◆ Assignment
Below is a listing; restate from it, character for character, the lines beginning at the line holding "Task: Enable the Powerdown checkbox" and ending at the line holding "Viewport: 1389px width, 868px height.", both included.
══ Dataset records ══
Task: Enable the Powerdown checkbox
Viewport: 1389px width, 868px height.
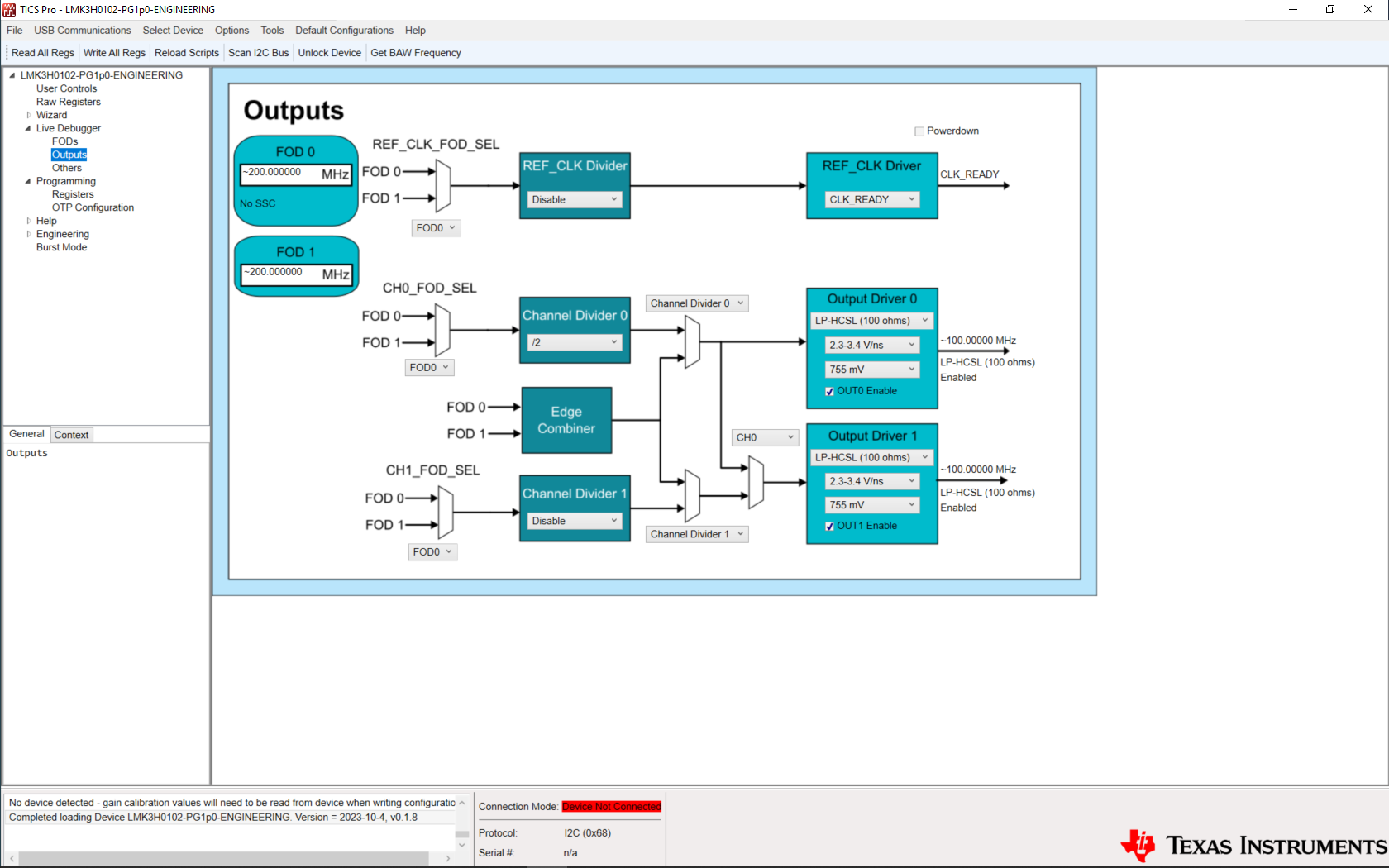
═══
══ Dataset records ══
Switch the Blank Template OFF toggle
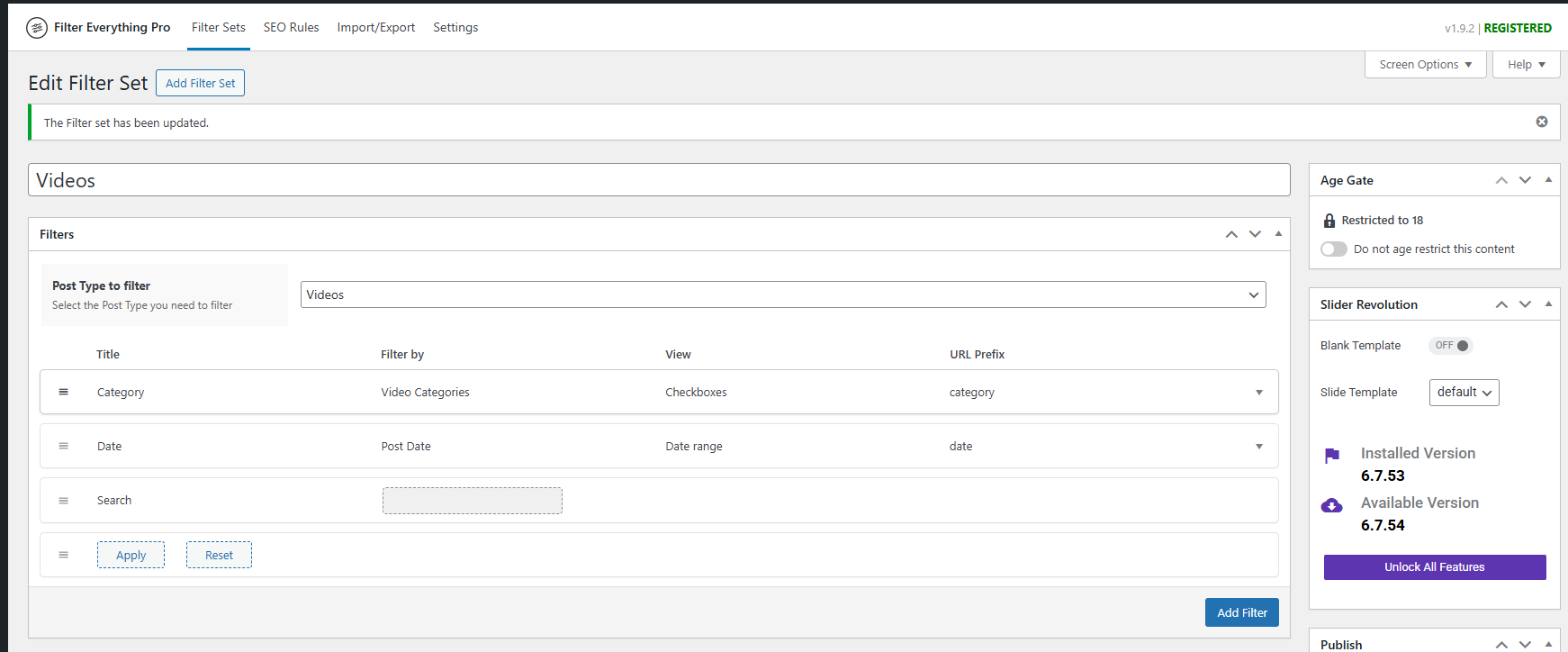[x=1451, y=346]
═══
══ Dataset records ══
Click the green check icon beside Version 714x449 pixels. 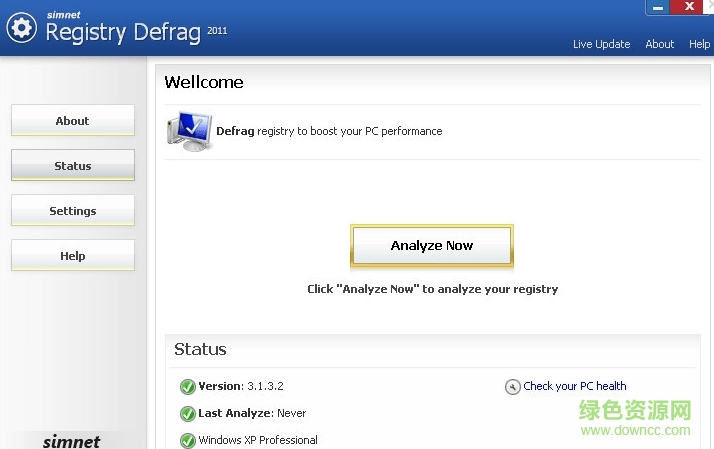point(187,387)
═══
◆ Exercise solution
Task: Enable the Powerdown checkbox
Viewport: 1389px width, 868px height.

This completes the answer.